-------- Data provided --------

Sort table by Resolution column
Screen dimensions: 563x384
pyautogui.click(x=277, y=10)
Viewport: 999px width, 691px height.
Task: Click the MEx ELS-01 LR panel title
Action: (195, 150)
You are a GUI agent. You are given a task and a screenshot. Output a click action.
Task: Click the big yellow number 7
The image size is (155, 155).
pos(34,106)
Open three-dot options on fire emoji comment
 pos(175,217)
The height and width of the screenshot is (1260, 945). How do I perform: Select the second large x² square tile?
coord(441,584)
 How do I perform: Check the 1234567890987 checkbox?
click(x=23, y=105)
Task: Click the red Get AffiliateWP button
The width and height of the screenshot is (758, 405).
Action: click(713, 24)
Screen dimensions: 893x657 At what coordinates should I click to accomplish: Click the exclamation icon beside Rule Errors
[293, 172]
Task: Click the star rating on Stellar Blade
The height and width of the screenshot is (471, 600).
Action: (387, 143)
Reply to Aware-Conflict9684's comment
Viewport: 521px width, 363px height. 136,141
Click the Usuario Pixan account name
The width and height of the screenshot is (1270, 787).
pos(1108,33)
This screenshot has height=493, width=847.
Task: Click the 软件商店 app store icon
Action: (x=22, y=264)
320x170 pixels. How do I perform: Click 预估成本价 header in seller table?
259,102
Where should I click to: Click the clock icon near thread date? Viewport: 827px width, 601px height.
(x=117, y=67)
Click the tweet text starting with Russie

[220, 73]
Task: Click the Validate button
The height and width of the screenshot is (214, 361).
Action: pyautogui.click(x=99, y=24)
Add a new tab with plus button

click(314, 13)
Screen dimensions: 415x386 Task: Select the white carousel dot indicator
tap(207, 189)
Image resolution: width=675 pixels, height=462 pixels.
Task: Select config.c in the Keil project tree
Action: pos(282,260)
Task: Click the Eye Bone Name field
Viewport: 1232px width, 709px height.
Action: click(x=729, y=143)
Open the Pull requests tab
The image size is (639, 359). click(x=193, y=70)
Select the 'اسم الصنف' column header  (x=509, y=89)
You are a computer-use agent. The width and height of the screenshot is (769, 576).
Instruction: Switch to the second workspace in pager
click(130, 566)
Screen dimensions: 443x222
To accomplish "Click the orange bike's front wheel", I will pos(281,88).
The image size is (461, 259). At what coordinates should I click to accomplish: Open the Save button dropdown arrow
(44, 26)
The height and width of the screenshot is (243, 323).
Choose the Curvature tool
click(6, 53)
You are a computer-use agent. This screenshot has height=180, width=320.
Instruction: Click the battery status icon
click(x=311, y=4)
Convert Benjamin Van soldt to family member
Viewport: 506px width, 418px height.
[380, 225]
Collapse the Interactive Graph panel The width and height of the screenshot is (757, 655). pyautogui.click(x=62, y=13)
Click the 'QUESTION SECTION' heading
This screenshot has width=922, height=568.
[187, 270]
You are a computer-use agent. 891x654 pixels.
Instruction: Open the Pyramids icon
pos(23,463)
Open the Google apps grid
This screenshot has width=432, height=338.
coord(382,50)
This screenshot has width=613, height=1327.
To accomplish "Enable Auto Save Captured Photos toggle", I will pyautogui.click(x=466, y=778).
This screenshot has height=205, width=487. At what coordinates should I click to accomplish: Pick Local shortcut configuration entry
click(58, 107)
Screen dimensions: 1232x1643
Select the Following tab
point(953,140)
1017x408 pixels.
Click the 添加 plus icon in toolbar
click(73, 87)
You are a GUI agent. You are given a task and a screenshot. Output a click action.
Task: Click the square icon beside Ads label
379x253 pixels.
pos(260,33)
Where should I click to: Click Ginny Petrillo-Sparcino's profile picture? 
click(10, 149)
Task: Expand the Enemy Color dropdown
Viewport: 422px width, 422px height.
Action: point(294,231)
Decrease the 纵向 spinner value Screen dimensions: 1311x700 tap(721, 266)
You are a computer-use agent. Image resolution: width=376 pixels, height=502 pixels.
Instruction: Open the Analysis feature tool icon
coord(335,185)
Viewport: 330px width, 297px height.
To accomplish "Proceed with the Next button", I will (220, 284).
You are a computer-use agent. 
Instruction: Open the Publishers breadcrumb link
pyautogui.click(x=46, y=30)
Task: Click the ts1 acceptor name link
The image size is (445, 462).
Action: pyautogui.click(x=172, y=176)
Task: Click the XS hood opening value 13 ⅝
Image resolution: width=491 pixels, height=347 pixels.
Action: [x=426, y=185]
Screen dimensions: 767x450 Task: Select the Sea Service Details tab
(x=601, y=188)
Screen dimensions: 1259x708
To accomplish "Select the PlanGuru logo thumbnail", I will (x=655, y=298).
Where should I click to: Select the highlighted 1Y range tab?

--------

> What you are asked to do: Wherever a line in the entries above holds "will", copy that line.

> Finished task:
To accomplish "Click the orange bike's front wheel", I will pos(281,88).
To accomplish "Enable Auto Save Captured Photos toggle", I will pyautogui.click(x=466, y=778).
To accomplish "Proceed with the Next button", I will (220, 284).
To accomplish "Select the PlanGuru logo thumbnail", I will (x=655, y=298).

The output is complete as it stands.